I used to think that social class was directly tied to wealth — if you were rich, you were upper class; if you were poor, you were lower class. If you were neither rich nor poor, you were middle class. Of course, even then I had a sense that because “rich” and “poor” are such relative terms — a rich person has more money than I do, a poor person has less — that most of us think of ourselves as middle class even if we’re not.
My parents own a home in a retirement community in Florida. The people there dress down, get involved in all kinds of activities — everything from a kitchen band (whose members play utensils like instruments) to a rowing crew — and are generally pretty friendly. Most would be considered middle class, but many have accumulated more wealth than the average American, and they maintain two homes — one in Florida and one up north.
Once when we visited my parents, my husband and I drove to a nearby community (also inhabited mostly by retirees) for dinner. The entire atmosphere there was different — everything about the neighborhood shouted, “Upper class!” The buildings were fancier, the clothes dressier, the people not as friendly. My parents’ neighborhood has several athletic courts, a community building, and boat docks; the other community boasts several blocks of restaurants and boutique shops. As we strolled down the streets, where I felt a bit uncomfortable in my middle-class clothes, it struck me that many of the people who lived there could have a lower net worth than my parents and their neighbors do. They might be upper class, but they are not necessarily wealthy — in fact, they could be deep in debt.

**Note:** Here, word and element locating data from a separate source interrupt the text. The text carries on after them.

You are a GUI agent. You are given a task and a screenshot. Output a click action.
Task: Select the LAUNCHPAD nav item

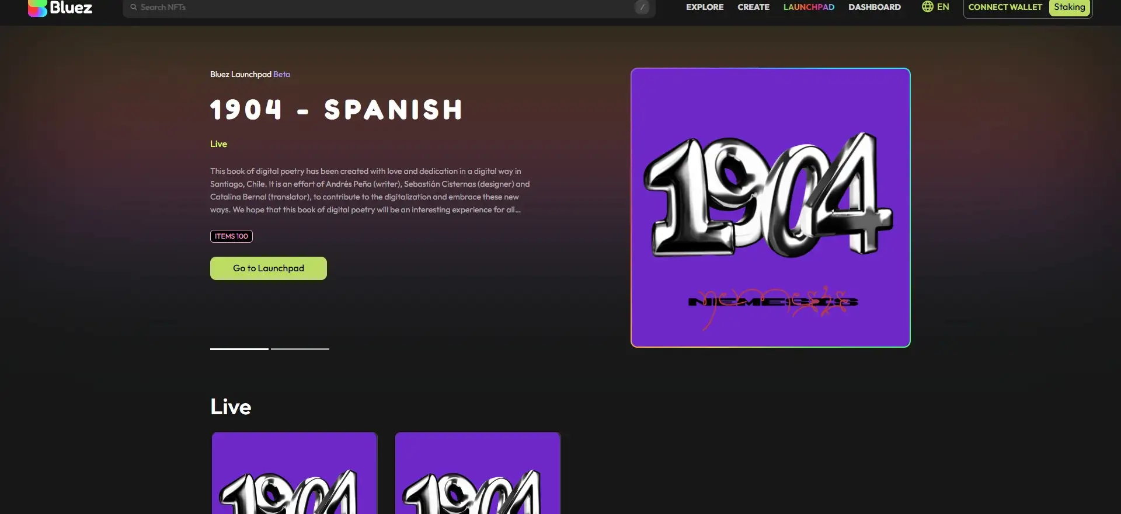[x=809, y=7]
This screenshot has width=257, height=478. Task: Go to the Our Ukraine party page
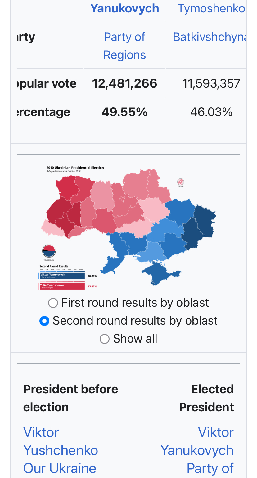click(60, 468)
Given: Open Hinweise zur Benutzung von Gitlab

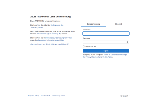Looking at the screenshot, I should (x=59, y=38).
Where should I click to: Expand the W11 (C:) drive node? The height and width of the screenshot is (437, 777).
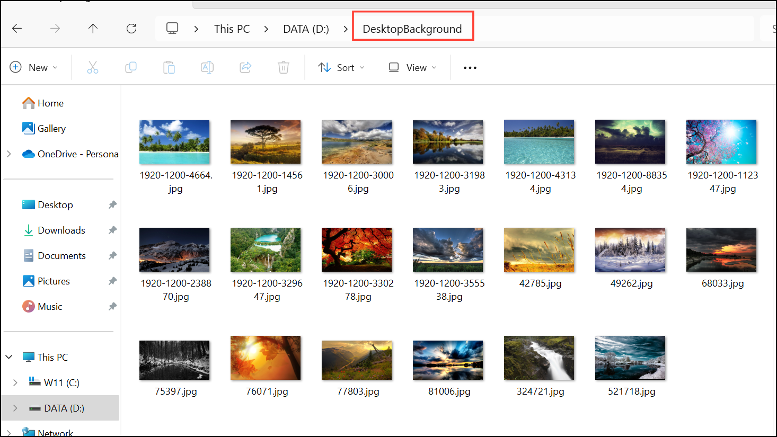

I finally realized that social class is not just about how much money you have, but also about how you spend your money and how you present yourself. Earning a high salary is not enough to break the bonds of social class, nor is winning the lottery. Those who are born to the upper class have the advantages of being taught from infancy upper-class social skills and vocabulary and of being surrounded by the things (clothes, furnishings, etc.) that signify good taste. Anyone who wants to be a part of the upper class, but is born in a lower class, must be a sharp observer who can understand and imitate the social graces of the upper classes. (Incidentally, those of us in the middle and lower classes are also taught the social skills, vocabulary, and tastes of our respective classes, but few people try to imitate us.)
Class and wealth are closely related, and it’s unlikely that someone in the upper class is broke or that someone in the lower class is a millionaire. If you knew that Bill had $10 million net worth and Bob had $10 net worth, you could probably guess which class each belonged to. However, Bill might wear his hair in a mullet, decorate his home with velvet Elvises, and invite all his friends over for NASCAR parties, while Bob makes a high salary but spends it immediately to pay the mortgages on three homes, vacation in Europe, and buy new Dolce & Gabbana suits.
A reader commented that looking poor may prevent you from socializing with wealthy people, who can help you increase your own wealth. This argument has some merit — appearances and actions do mark us as members of a particular social class and, in some sense, actually make us part of one class or another. However, not all wealthy people are part of the upper class, and not all upper-class wealthy people will refuse to socialize with you just because you are not wealthy or upper-class, as well.
Many middle-class people and even some lower-class people have accumulated a great deal of wealth. Socializing with wealthy people of the class in which you feel comfortable can be of more benefit to you than trying to fit in with a group of people who not only make more, but also spend more, than you do. Middle-class wealthy people have contacts who can help you find a better job; they also know how to save and invest the money they do earn. Advice from them could be even more valuable than advice from someone whose income is quickly spent on all the trappings of the upper class.
I often wonder why so many people think upward mobility is a goal worth the effort. To fit in with the upper class, not only would I have to learn how to act differently from the way I was raised, but I would also have to spend a lot of money on the right clothes, the right car, the right home and the right education. And even if I do learn to fit in with members of the upper class and benefit from their wealth-gaining insight, I still might not be able to increase my income enough to cover the extra expenses.
Juliet B. Schor, in her book The Overspent American, argues that we spend more money on socially visible goods, largely because we fear “falling down” to a lower class. Ironically, overspending almost guarantees that we will fall if we lose our source of income — if we already spent all our money to buy prestige, we would have nothing left to buy necessities. I wonder why we don’t fear climbing up the social ladder instead. After all, it costs a lot to live like someone in the upper class. Plus, moving into a new social class requires a new way of presenting ourselves — and when that happens, there’s no guarantee that we will still feel comfortable with our old friends in the social class where we used to be at home.
I’m not arguing for a caste system — I certainly believe we should be free to move from one social class to another, and I enjoy interacting with people from all social classes. I also have nothing against anyone whose goal is to be part of the upper class. But I, for one, am happy in the middle class. I’d rather maintain my position here, where I already feel comfortable being myself, and maybe one day I will have enough money to retire to a nice, middle-class retirement community in Florida.